*** Opening Excerpted passage ***
= Operation Thunderstorm =

1975 Singaporean effort against South Vietnamese refugees

Operation Thunderstorm was the codename for the Singapore Armed Forces's operation to contain refugees fleeing South Vietnam following the fall of Saigon in 1975. The operation was oversaw by Wong Kan Seng.

==Background==
Following the fall of Saigon on 30 April 1975, large numbers of South Vietnamese begun to flee Vietnam for fear of persecution, heralding the arrival of the Vietnamese boat people.

On 2 May 1975, the first wave of 300 refugees arrived in Singapore waters on board the vessel Truong Hai. A total of up to 8,355 refugees was believed to have entered Singapore waters during this period until 14 May 1975.

During this period, Operation Thunderstorm was activated by MINDEF, making Singapore one of the first countries to stop refugees from entering its coastlines. The operation involved the Republic of Singapore Air Force, Republic of Singapore Navy, Singapore Army and the then-Marine Police (now the Police Coast Guard) as well as various government authorities and agencies.
*** Closing Excerpted passage ***
Prompt
Write what comes next in the article on Operation Thunderstorm, starting after its last sentence. The listing after this point is separate material and has no connection to the article on Operation Thunderstorm.
*** Opening Provided material ***
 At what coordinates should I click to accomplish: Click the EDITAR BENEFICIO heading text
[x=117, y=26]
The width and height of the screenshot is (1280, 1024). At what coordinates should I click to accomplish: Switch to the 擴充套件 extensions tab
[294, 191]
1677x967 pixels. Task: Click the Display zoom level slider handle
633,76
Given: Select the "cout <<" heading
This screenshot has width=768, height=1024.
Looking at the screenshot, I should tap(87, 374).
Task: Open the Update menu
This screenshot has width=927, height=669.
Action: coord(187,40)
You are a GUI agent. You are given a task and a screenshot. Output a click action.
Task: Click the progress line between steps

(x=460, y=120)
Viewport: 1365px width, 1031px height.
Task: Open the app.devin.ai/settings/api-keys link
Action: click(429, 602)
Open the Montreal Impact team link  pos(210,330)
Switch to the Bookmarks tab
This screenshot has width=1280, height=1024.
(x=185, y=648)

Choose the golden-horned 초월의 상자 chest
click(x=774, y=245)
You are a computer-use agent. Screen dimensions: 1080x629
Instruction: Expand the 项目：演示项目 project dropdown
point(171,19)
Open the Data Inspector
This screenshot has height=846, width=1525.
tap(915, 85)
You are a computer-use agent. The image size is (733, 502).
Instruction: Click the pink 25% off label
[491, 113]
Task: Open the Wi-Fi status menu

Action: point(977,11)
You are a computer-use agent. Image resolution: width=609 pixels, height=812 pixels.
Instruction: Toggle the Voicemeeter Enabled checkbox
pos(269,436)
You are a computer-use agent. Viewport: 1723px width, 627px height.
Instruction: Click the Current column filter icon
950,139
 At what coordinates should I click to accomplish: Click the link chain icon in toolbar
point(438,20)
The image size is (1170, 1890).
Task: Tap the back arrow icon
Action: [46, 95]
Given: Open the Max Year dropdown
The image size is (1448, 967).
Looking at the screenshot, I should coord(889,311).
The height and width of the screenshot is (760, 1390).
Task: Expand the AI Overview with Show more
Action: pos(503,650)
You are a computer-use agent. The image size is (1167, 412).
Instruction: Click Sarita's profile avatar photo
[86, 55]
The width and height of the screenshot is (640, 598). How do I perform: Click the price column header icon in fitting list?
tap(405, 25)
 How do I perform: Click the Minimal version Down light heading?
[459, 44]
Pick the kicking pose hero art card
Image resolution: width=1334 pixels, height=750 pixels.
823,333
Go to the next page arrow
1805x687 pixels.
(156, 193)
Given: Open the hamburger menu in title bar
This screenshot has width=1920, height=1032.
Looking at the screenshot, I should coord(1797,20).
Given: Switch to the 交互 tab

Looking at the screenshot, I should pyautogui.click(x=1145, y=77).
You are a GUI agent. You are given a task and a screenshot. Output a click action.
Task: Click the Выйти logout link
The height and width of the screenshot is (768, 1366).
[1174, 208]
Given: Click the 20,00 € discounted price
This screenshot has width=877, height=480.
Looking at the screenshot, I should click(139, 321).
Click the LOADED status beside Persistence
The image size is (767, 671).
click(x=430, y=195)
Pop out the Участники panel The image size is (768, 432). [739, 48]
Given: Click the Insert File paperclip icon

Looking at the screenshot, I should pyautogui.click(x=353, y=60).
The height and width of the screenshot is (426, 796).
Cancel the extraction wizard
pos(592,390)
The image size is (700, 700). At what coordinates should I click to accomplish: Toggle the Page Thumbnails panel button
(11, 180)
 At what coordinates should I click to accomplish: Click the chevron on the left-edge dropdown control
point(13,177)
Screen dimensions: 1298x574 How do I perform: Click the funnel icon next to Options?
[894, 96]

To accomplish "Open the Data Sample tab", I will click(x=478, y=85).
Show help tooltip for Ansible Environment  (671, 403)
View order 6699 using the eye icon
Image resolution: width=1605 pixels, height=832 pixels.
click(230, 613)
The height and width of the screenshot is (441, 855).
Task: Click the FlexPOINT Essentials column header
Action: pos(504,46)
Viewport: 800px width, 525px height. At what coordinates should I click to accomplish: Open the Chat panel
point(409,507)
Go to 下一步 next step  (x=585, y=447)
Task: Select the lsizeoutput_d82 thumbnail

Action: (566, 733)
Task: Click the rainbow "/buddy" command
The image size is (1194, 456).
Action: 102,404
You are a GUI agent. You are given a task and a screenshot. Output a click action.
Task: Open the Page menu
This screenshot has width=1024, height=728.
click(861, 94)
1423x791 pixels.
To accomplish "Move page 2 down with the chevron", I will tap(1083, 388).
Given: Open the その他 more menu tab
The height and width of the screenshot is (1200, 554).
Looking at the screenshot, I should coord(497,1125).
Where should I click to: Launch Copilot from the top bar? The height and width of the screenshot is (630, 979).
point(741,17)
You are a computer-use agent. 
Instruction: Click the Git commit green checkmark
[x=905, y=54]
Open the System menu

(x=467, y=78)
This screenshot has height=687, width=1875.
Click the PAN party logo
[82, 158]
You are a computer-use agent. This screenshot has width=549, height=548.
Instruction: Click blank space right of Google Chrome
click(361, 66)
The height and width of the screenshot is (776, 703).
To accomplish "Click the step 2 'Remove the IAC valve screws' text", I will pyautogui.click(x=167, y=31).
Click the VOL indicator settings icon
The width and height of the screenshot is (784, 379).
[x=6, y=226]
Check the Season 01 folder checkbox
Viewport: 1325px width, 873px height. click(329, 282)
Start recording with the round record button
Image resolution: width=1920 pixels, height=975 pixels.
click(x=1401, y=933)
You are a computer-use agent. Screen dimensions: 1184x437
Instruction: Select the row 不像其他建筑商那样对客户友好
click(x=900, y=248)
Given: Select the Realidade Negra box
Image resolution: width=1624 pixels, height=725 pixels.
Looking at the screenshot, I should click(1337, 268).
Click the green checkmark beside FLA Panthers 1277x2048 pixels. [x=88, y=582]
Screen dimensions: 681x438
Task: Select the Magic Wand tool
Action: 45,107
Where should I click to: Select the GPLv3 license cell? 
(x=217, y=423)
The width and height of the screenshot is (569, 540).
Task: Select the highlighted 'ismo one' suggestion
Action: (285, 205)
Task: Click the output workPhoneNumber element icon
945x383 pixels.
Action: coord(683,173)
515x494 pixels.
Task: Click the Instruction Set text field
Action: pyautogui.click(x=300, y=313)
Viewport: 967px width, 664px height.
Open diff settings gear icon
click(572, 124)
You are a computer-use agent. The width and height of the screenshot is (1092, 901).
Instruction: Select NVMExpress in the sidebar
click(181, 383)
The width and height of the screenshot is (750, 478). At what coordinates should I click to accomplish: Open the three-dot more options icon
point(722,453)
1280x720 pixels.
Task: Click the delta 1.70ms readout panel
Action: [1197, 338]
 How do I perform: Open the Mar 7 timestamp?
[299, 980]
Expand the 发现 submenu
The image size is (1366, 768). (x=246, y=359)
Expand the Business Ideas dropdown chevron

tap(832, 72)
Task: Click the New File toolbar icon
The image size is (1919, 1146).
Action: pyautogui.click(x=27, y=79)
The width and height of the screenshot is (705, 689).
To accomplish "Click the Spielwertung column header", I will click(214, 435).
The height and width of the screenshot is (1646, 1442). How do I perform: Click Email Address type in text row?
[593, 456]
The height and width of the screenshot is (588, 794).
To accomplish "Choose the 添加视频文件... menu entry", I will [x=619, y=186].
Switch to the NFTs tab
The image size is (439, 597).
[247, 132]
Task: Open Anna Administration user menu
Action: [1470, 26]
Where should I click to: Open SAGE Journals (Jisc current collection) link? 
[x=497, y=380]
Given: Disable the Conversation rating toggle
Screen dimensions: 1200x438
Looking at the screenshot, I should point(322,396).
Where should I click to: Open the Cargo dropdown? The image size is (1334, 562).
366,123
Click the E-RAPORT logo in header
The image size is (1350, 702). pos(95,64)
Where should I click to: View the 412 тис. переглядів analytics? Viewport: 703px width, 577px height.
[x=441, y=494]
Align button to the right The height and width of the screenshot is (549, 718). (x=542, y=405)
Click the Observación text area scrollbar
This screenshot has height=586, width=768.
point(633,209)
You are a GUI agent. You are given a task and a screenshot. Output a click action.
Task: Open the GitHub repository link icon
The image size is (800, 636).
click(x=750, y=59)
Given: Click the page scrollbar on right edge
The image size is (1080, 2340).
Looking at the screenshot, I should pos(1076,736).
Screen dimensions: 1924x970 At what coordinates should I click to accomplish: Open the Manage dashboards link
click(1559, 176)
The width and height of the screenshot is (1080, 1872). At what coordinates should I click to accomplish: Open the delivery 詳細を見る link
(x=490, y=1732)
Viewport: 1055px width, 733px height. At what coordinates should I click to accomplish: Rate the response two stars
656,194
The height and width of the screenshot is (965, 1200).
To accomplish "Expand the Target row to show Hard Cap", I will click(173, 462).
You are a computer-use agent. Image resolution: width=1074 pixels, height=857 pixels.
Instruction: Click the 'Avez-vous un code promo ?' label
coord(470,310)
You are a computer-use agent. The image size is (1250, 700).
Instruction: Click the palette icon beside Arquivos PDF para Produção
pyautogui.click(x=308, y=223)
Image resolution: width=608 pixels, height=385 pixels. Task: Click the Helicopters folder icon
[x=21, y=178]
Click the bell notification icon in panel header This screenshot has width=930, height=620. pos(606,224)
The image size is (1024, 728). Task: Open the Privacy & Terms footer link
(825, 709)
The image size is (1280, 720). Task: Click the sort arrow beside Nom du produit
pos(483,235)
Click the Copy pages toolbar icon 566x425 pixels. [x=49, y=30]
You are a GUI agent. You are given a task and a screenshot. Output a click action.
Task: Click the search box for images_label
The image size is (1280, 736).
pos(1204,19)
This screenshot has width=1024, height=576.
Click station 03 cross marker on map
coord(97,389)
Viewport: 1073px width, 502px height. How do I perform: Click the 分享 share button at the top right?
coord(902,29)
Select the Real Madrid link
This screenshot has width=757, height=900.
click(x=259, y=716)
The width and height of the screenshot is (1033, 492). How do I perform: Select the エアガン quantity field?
*** Closing Provided material ***
Task response
==Objectives==
The primary objective of the operation was to contain, quarantine and prevent refugees from entering and staying in Singapore.

==Execution==
The Republic of Singapore Navy and the Police Coast Guard was tasked to intercept and detain all Singapore bound refugee boats. Quarantine areas were set up along the beaches of Marine Parade and a SAF Field Hospital was deployed to Bedok Jetty to provide first aid and other essential medical services.

The Navy sent its technicians and engineers to inspect and repair the refugee boats. Food, water, fuel oil and other provisions were given in order to ensure the departure of the vessels. A number of weapons were also confiscated from the refugee boats.